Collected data
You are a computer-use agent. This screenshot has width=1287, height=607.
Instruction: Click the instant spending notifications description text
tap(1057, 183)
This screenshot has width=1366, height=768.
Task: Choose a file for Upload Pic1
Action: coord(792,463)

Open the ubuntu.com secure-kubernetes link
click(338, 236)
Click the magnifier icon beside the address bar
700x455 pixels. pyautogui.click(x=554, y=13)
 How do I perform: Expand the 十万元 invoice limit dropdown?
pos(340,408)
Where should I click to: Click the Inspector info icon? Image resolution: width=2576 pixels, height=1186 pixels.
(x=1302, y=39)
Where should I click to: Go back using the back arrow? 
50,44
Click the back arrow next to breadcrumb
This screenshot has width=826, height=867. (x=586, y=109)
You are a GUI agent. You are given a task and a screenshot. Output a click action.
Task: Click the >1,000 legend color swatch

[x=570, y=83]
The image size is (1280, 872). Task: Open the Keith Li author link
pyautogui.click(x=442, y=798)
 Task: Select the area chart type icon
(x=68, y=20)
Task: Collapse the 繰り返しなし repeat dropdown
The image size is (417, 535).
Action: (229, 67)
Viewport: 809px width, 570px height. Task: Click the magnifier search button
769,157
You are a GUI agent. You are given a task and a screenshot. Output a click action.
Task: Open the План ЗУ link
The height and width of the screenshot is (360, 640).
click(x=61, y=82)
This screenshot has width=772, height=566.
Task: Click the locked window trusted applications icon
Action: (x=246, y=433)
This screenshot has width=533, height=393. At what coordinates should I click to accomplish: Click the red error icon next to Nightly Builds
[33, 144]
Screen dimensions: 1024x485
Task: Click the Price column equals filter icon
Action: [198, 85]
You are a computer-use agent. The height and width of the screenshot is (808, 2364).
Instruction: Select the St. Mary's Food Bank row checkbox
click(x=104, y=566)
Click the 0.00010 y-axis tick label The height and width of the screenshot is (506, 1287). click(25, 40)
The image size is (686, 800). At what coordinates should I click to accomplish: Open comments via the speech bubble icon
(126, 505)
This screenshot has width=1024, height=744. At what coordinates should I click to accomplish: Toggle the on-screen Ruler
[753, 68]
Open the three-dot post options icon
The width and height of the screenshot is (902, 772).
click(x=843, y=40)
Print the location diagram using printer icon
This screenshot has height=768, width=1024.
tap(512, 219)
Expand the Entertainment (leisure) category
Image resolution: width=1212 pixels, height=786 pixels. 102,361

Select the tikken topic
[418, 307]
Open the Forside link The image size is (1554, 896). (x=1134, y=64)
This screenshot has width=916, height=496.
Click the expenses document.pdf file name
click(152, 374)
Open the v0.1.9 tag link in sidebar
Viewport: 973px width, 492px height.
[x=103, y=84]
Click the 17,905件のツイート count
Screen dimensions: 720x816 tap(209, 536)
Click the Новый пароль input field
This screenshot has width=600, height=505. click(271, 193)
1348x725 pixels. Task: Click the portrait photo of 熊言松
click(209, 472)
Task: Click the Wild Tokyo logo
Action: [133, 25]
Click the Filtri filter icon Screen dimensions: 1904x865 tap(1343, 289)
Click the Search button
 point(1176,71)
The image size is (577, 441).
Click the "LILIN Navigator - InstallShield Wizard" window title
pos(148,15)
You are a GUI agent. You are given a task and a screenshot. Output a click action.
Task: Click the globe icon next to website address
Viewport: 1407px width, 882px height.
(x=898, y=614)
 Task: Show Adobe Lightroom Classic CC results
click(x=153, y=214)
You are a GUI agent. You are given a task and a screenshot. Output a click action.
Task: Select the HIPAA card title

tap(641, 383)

Requirement> Taking the entries above, write out exactly the lines starting with the line containing "Click the back arrow next to breadcrumb" and going on through the line containing "Task: Open the План ЗУ link", both included, and nothing else.

Answer to the exercise>
Click the back arrow next to breadcrumb
This screenshot has width=826, height=867. (x=586, y=109)
You are a GUI agent. You are given a task and a screenshot. Output a click action.
Task: Click the >1,000 legend color swatch

[x=570, y=83]
The image size is (1280, 872). Task: Open the Keith Li author link
pyautogui.click(x=442, y=798)
 Task: Select the area chart type icon
(x=68, y=20)
Task: Collapse the 繰り返しなし repeat dropdown
The image size is (417, 535).
Action: (229, 67)
Viewport: 809px width, 570px height. Task: Click the magnifier search button
769,157
You are a GUI agent. You are given a task and a screenshot. Output a click action.
Task: Open the План ЗУ link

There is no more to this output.